In a first step to address this issue, the authors tested a mediator-moderator model to determine how overall cognitive impairment, total CSF, and duration of epilepsy were associated and whether duration of epilepsy affected cognition directly or through a structural neuroimaging marker (brain atrophy reflected in total CSF) (Fig. 12). It was found that total CSF mediated the relationship between duration of epilepsy and cognitive impairment.136 That is, the longer the duration of epilepsy, the more abnormal the total CSF, with resulting greater cognitive impairment.
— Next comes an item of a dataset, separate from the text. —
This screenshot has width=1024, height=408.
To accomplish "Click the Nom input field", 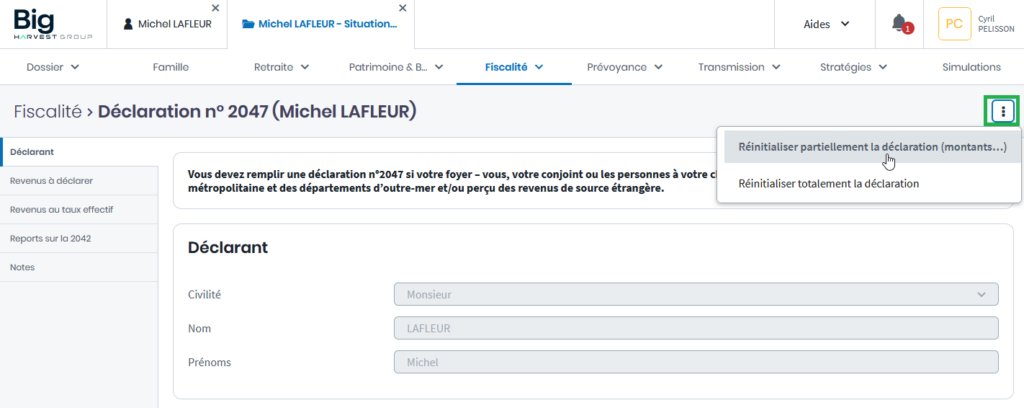I will click(696, 328).
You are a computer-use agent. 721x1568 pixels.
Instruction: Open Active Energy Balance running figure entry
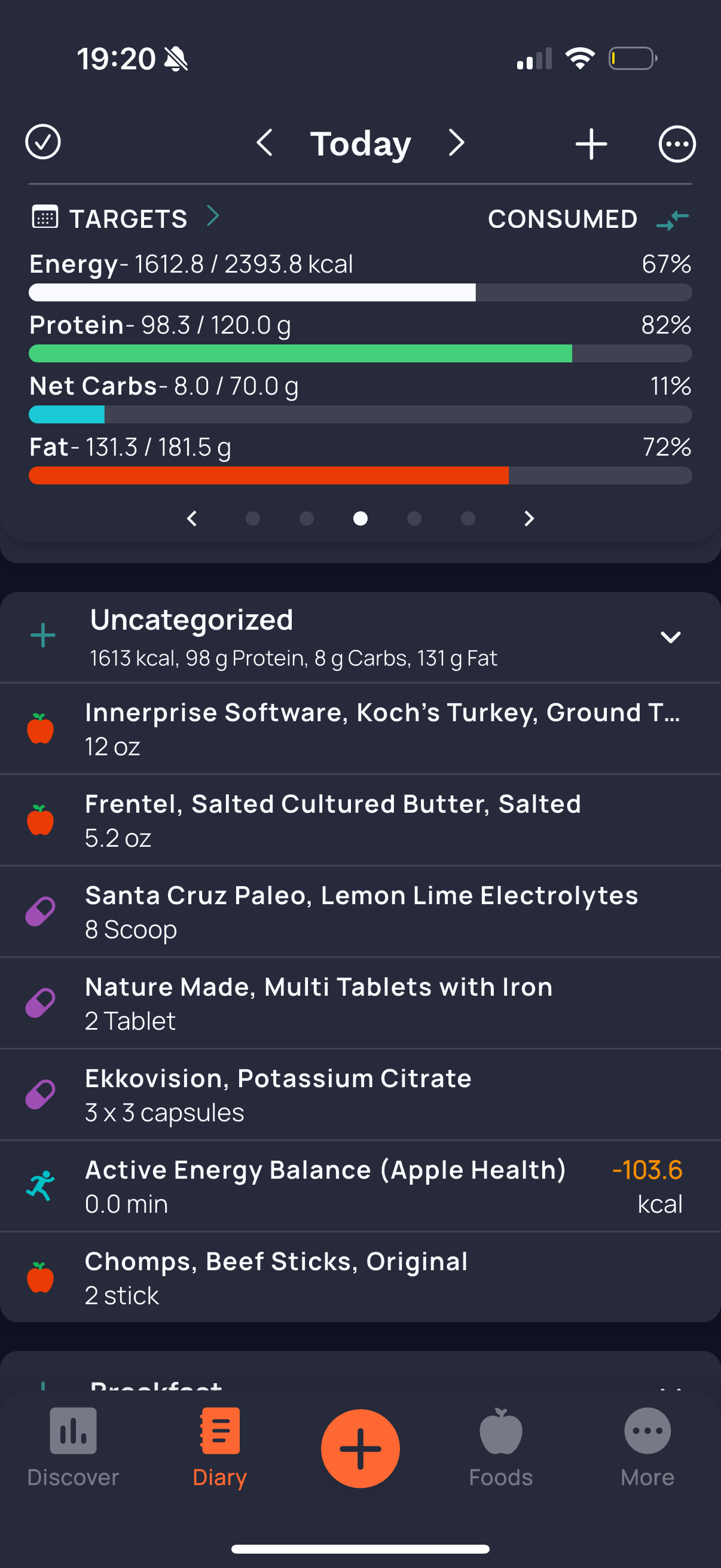(360, 1186)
The impact of duration of epilepsy on cognition was mediated by the degree of overall brain atrophy reflected in total CSF. This represents a crude initial approach to a complex problem, but this statistical approach may have some use in understanding these complex relationships and the move toward a more unified understanding of the neuropsychologic consequences of the epilepsies.
CONCLUSION
The landscape of cognitive impairment is clearly in transition from a long-standing focus on the relationship between cognitive function and clinical epilepsy features to one linking cognitive impairment to a multitude of neuroimaging parameters. Whether it will be possible to derive a broad understanding of cognition, clinical epilepsy features and neuroimaging markers remains to be determined. This represents an interesting research challenge for the future.